The controllers: thank God Move is dead
Confession: the first thing I said as I unboxed the PSVR 2 was “Thank Rao Move is dead”.
The old Move Controllers on PSVR 1 served their purpose (making the most of a previous accessory that wasn’t as popular as PlayStation had hoped), but they were never great. The original aim of Move when it was first launched in 2010 for PS3 was to replicate the movement controls of the Nintendo Wii, they were never designed to feel natural in a VR situation.
In comparison, the new Sense controller is purpose-designed for VR and it shows. They feel natural to hold, they’re easy to use without looking at them, and they have so many sensors that they can be used for so many different things in-game. It’s going to be years before developers find every way to take advantage of these controllers, and that’s really exciting.
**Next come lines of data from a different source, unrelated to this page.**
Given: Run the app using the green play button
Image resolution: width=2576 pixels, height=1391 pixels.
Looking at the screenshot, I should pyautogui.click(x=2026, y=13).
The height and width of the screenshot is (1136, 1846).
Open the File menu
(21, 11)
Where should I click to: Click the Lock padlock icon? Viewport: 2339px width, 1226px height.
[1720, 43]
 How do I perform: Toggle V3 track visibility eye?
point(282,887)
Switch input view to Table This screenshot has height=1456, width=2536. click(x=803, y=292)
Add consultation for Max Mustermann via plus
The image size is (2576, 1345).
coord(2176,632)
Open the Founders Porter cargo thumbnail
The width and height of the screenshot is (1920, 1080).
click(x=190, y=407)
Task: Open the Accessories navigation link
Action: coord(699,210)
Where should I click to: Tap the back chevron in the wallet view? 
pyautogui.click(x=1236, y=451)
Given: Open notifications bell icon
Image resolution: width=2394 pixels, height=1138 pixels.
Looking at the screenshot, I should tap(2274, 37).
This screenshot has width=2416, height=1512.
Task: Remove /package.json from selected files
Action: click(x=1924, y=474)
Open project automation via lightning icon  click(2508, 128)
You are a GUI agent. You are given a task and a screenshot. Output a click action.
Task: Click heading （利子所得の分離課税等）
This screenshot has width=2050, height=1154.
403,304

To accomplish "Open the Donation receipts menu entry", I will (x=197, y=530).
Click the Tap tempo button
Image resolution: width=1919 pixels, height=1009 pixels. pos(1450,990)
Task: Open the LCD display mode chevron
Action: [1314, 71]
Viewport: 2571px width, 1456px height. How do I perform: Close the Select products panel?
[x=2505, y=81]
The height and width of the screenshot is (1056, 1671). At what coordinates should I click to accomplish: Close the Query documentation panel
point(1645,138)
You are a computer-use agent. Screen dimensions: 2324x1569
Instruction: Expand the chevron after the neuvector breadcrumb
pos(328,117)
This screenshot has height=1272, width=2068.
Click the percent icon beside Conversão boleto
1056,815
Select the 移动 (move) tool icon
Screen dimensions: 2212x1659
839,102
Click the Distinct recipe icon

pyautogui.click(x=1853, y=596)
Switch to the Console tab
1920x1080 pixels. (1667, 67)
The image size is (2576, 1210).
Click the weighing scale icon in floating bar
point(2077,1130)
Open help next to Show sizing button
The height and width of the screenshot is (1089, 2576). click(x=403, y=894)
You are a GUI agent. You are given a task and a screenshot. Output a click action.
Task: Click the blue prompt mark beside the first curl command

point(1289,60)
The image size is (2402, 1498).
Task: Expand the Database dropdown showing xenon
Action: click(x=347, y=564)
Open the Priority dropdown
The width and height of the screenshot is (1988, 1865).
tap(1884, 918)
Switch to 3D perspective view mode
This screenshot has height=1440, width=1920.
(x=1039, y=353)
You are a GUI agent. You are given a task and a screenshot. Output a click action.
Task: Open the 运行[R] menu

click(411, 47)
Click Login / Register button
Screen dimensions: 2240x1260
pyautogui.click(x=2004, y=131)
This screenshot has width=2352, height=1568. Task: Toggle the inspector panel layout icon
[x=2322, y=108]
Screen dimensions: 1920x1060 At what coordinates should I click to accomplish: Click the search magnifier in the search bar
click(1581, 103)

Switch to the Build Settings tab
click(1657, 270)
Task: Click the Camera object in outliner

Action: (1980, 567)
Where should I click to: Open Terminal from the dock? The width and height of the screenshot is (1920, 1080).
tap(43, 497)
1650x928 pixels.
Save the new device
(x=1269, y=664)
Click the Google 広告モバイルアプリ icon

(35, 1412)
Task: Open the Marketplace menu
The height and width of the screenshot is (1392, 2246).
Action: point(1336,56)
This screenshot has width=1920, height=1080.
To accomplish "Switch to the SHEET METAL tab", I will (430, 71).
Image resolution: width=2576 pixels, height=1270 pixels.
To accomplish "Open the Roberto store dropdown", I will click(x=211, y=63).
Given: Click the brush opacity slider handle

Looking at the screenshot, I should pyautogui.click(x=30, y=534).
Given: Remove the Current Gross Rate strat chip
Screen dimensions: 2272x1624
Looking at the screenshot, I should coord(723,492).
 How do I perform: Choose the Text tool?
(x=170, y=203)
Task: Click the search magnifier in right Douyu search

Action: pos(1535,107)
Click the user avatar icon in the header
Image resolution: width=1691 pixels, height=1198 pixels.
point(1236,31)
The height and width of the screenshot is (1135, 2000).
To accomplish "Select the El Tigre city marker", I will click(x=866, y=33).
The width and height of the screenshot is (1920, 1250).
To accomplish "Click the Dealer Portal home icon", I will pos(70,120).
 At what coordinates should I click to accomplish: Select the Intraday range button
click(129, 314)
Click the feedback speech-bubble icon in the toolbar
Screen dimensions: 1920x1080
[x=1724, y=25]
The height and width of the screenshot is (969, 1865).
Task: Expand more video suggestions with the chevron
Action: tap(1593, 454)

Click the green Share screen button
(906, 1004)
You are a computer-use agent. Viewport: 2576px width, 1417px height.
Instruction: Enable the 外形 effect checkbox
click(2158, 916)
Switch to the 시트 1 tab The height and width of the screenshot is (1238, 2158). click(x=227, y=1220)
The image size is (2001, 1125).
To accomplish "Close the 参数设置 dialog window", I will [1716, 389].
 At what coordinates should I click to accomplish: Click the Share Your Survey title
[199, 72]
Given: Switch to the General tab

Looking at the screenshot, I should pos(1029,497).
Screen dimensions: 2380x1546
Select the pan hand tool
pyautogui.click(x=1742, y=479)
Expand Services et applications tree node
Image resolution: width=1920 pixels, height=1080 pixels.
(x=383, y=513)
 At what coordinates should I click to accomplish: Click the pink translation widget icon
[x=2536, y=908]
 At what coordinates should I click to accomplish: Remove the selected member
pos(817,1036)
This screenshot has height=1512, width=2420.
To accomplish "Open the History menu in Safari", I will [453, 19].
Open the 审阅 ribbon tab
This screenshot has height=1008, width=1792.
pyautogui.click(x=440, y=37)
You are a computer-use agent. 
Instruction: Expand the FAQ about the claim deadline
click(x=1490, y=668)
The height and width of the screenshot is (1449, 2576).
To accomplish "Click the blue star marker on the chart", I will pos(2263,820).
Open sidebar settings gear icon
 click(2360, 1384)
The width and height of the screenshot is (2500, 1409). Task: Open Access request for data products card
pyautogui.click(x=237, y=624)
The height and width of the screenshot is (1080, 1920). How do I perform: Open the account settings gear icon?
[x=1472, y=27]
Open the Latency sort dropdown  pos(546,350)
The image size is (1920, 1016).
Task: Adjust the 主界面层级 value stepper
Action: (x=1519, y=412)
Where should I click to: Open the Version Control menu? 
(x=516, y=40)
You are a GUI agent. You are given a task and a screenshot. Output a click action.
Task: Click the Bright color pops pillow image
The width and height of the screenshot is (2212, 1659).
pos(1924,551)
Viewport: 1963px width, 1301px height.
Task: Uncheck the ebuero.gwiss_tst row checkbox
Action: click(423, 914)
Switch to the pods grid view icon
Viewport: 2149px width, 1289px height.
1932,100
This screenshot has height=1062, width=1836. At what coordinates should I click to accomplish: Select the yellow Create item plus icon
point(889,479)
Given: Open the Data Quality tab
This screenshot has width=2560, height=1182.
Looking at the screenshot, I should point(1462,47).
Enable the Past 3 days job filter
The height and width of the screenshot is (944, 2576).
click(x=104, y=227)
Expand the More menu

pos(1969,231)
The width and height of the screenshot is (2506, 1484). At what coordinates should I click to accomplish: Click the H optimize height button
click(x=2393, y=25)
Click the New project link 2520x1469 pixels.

They achieve their aim of keeping you in the game and helping you navigate through it. They’re frankly the best VR controllers I’ve ever used.
But will there be games?
The problem with accessories like PSVR 2 is that it doesn’t really matter how good they are. It just matters that good games are made for them to get people to buy them.
There were a lot of problems with the original PSVR, and one key one was that there weren’t enough great, must-have games for it. Because of that, not enough people bought it to make it worth investing in creating big games for the headset, so then more people didn’t buy it.
There are more PC VR titles available now and, presumably, they can be ported to PlayStation with relative ease, so there is less of a barrier. But the expectations of console gamers can be different to PC gamers, so it’ll be interesting to see how that translates.
At launch, there is a pretty decent slate, including Horizon Call of the Wild (set in the same universe as Horizon Forbidden West), a Gran Turismo 7 VR mode (which is excellent), Jurassic World Aftermath, Resident Evil Village, Star Wars: Tales from the Galaxy’s Edge, Tetris Effect, and Moss 1 & 2 (one of my favourite PSVR 1 games). Highlights coming soon are No Man’s Sky and The Walking Dead: Saints and Sinners: Ch 2: Retribution. But launch games tend to be more tech demos than experiences that fully and subtly utilise the power of a new device, so it’s the batch of games that come out later in the year that will be extra interesting to see.
The good news is that there are lots of games for early adopters to play. It’s just that the Christmas line-up will be the true test of how mainstream PSVR 2 will be.
Would I buy the PSVR 2?
This is the headset that finally made me “get” VR. I’ve tried fancier, more expensive headsets that have better quality technology (like multi-directional treadmills) and show a more idealised version of what virtual reality can be, but they’re not something that will be accessible to most people, probably ever. PlayStation VR 2, while expensive, is the first truly mainstream headset that seems worth the effort.
Considering I already own a PS5, if I had room in my budget for it, and was interested in spending a lot of time in PSVR 2 games, I think I would buy it. The set-up cost of getting a PS5 and a PSVR 2 headset, while high, is certainly lower than buying a PC VR headset with an appropriately powerful PC to use it with. It now just comes down to the games.
PlayStation VR 2
An excellent console virtual reality headset, the PSVR 2 now just needs a strong games release schedule to back it up.